The long weekend has arrived, and here are nine shows you might’ve missed over the past several years and a few comedies that are always good for a laugh (selected from a long list of shows I’m constantly telling people to watch).
“Peaky Blinders” (2013) – Between the police and the Peaky Blinders, the English town of Birmingham is a cesspool of corruption and organized crime. Just returned from serving in World War I, Tommy Shelby (Cillian Murphy), the brains behind the notorious gang, and his close-knit family run a tight ship. But when rival gangs from London start encroaching on Shelby territory, Tommy’s abilities are put to the test. The first five seasons of “Peaky Blinders” are available on Netflix.

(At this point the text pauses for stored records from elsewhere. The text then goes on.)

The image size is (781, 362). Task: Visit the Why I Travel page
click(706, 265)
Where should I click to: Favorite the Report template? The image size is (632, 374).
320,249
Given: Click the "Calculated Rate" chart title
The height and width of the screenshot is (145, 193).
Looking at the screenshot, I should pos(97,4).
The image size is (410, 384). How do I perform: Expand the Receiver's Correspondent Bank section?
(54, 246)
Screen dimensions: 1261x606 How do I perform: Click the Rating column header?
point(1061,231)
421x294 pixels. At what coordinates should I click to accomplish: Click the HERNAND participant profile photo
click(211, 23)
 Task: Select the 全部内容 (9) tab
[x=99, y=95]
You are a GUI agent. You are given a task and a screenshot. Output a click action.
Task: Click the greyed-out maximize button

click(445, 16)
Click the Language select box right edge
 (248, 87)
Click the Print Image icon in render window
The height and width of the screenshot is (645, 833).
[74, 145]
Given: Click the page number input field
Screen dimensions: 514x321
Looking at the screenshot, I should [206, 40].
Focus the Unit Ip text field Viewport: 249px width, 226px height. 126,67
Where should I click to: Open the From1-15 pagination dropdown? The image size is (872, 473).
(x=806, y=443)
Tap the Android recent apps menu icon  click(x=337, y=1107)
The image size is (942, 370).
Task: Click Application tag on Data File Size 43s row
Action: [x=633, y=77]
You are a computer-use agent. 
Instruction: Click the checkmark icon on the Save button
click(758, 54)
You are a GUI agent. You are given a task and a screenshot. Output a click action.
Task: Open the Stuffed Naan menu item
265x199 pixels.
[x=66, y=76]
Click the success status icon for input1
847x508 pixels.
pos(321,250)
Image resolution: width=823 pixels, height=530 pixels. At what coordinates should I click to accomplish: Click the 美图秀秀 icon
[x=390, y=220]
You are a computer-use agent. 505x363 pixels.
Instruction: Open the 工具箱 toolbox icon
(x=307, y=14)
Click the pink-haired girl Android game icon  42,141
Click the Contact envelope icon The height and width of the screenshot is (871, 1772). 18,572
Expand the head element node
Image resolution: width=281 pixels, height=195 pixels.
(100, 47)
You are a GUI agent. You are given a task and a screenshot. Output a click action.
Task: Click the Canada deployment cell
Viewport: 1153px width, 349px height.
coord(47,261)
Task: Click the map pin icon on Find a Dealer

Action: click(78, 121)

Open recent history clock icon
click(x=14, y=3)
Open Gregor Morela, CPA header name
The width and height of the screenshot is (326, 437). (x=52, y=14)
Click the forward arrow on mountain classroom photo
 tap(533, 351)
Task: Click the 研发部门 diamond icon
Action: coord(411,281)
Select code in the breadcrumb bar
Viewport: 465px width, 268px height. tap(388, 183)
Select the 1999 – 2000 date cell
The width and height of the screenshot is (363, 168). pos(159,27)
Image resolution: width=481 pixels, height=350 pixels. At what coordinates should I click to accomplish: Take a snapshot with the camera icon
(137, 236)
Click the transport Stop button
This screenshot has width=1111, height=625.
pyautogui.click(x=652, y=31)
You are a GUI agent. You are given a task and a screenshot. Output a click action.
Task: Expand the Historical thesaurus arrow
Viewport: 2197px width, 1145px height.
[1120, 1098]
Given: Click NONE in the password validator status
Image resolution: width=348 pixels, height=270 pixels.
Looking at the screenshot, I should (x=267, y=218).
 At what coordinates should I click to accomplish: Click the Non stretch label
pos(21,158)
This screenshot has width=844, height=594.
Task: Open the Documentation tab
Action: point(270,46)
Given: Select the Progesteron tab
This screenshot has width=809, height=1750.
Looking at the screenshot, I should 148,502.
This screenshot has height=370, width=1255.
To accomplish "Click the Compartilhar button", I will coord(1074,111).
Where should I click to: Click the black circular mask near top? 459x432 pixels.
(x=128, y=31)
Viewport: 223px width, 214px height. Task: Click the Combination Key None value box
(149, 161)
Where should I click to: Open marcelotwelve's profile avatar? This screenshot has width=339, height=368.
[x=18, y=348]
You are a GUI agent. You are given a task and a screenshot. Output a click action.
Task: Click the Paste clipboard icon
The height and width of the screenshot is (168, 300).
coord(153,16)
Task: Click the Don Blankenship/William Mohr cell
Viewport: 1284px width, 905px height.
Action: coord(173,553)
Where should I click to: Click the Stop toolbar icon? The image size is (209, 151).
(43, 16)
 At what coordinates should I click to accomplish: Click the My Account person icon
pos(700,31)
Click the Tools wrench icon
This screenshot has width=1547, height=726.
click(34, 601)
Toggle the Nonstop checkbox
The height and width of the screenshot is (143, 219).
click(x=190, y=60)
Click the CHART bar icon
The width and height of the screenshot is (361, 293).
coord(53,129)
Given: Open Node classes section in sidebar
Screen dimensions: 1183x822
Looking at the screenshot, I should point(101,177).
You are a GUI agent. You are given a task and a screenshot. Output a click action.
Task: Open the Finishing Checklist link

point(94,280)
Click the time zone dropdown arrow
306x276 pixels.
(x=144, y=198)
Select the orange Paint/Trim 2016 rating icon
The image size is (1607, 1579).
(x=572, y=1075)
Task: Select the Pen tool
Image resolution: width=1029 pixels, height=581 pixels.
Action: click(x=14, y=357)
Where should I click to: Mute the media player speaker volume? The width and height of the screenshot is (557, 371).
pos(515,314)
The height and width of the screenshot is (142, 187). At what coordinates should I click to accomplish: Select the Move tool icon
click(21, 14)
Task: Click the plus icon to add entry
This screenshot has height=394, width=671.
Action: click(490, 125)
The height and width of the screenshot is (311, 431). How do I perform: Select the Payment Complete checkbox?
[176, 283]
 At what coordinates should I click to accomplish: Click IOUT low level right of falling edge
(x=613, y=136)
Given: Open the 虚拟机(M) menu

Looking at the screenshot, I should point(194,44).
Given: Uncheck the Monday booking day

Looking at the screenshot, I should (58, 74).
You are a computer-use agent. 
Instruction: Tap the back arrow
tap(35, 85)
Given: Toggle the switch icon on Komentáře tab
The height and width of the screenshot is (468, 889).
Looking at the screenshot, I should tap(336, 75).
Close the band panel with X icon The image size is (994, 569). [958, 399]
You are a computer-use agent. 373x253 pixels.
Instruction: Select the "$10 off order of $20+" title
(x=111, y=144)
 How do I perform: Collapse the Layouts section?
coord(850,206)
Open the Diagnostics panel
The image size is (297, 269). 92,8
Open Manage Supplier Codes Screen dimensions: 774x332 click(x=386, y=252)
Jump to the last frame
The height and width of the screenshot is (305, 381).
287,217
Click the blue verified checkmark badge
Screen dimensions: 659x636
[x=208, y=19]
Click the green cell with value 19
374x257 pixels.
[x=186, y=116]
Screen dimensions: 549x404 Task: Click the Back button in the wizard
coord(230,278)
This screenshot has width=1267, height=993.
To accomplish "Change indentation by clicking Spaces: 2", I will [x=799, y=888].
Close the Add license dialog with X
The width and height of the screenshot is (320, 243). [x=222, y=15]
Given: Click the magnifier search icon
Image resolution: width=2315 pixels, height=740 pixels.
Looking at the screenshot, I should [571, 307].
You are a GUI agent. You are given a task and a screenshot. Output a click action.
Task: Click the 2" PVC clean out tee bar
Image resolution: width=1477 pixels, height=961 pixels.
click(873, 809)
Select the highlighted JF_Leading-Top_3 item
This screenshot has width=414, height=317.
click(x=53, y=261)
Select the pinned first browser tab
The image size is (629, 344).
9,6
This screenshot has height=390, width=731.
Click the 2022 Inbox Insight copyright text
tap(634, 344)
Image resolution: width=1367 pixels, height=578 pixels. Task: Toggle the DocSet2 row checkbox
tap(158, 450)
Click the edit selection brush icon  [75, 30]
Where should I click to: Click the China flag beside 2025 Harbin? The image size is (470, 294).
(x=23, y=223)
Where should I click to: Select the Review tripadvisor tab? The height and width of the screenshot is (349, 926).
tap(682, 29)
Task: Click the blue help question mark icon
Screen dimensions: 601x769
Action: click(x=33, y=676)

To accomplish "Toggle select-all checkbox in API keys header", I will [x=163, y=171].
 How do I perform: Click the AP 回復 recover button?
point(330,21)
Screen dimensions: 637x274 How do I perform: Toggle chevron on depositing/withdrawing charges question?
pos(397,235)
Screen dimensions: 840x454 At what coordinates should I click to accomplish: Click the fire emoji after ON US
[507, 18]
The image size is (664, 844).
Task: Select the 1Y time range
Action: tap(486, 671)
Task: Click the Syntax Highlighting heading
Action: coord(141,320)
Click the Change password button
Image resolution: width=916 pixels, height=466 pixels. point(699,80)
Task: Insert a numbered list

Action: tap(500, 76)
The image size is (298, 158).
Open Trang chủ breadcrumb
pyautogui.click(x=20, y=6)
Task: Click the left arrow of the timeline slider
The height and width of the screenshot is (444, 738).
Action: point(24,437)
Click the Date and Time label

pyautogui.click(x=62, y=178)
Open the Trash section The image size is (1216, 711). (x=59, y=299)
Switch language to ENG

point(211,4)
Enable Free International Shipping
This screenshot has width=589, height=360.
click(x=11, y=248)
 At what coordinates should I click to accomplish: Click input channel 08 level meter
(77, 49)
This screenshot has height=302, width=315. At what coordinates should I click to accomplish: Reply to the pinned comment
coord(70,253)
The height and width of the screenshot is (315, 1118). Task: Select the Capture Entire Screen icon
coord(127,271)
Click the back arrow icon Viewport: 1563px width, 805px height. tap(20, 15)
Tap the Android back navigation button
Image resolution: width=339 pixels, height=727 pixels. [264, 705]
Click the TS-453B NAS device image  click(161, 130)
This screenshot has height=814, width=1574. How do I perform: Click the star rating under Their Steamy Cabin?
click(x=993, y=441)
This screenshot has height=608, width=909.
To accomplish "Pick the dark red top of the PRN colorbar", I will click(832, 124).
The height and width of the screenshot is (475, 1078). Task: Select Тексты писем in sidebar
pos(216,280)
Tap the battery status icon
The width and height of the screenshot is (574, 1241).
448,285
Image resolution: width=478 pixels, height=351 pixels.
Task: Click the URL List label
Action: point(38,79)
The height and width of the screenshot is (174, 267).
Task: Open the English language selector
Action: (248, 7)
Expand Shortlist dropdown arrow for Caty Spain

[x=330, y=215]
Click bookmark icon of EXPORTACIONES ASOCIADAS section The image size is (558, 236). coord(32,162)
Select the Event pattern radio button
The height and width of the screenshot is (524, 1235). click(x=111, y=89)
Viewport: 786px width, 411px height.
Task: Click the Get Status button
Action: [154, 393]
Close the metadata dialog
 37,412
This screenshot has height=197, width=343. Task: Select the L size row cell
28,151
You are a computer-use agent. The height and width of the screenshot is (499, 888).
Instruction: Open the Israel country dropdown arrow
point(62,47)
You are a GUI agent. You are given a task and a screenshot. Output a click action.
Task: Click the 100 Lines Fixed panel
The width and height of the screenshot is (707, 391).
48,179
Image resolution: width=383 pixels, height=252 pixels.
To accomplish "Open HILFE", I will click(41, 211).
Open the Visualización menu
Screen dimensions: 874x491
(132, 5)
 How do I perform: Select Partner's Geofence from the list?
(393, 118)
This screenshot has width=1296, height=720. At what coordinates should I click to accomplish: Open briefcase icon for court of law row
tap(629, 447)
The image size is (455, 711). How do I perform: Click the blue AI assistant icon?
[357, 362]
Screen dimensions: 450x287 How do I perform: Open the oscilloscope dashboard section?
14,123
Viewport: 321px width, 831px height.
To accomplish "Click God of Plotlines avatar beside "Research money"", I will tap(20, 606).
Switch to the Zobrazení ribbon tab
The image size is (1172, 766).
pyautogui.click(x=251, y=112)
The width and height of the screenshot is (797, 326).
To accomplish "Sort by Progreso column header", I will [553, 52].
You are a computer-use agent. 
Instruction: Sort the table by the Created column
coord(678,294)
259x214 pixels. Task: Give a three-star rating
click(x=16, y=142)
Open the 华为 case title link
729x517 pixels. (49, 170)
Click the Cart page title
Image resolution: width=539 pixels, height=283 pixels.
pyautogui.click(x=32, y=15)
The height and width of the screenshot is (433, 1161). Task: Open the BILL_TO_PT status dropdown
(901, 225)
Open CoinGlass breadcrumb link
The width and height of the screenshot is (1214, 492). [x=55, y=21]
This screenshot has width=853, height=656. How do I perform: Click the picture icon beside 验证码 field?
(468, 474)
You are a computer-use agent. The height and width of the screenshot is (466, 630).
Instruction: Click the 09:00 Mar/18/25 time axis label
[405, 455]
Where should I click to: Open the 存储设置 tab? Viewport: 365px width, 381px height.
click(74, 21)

“What We Do in the Shadows” (2019) – Set in the same universe as the 2014 mockumentary horror film of the same name, “What We Do in the Shadows” follows a new trio of incompetent vampires – Nadja (Natasia Demetriou), Laszlo (Matt Berry) and Nandor (Kayvan Novak) – their energy vampire roommate, Colin Robinson (Mark Proksch), and Nandor’s familiar, Guillermo (Harvey Guillén), on a series of doomed, laugh-out-loud adventures through Staten Island. “What We Do in the Shadows” is available on Hulu.
“Succession” (2018) – The Roy family, known for owning the largest media and entertainment company in the world, finds their already shaky foundations rocked when the patriarch, Logan Roy (Brian Cox), announces his intention to step down as CEO. But before Logan can decide which of his children will inherit the company, he begins second-guessing himself. The first two seasons of “Succession” are available on HBO Max.
“Broadchurch” (2013) – The English coast town of Broadchurch struggles to cope as detectives Alec Hardy (David Tennant) and Ellie Miller (Olivia Colman) work together to solve the shocking murder of a young local boy. As the case unfolds, no one is above suspicion. “Broadchurch” is available on Netflix.
“Good Omens” (2019) – Based on Neil Gaiman and Terry Pratchett’s novel of the same name, “Good Omens” follows the demon Crowley (David Tennant) and the angel Aziraphale (Michael Sheen) as they attempt to save the world by high-jacking the upbringing of the antichrist. Despite their many differences, Crowley and Aziraphale are determined to work together to prevent the apocalypse, and, in so doing, save the world they’ve come to love. “Good Omens” is available on Amazon Prime Video.
“Chernobyl” (2019) – At 1:23:45 a.m. on April 26, 1986, an explosion that should have been physically impossible – one that would come to be known as one of the most catastrophic nuclear events in history – sent shockwaves throughout the surrounding cities. Starring Jared Harris, Stellan Skarsgard and Emily Watson, HBO’s “Chernobyl” revisits the explosion through the eyes of the scientists and party officials tasked with the cleanup and containment. “Chernobyl” is available on HBO Max.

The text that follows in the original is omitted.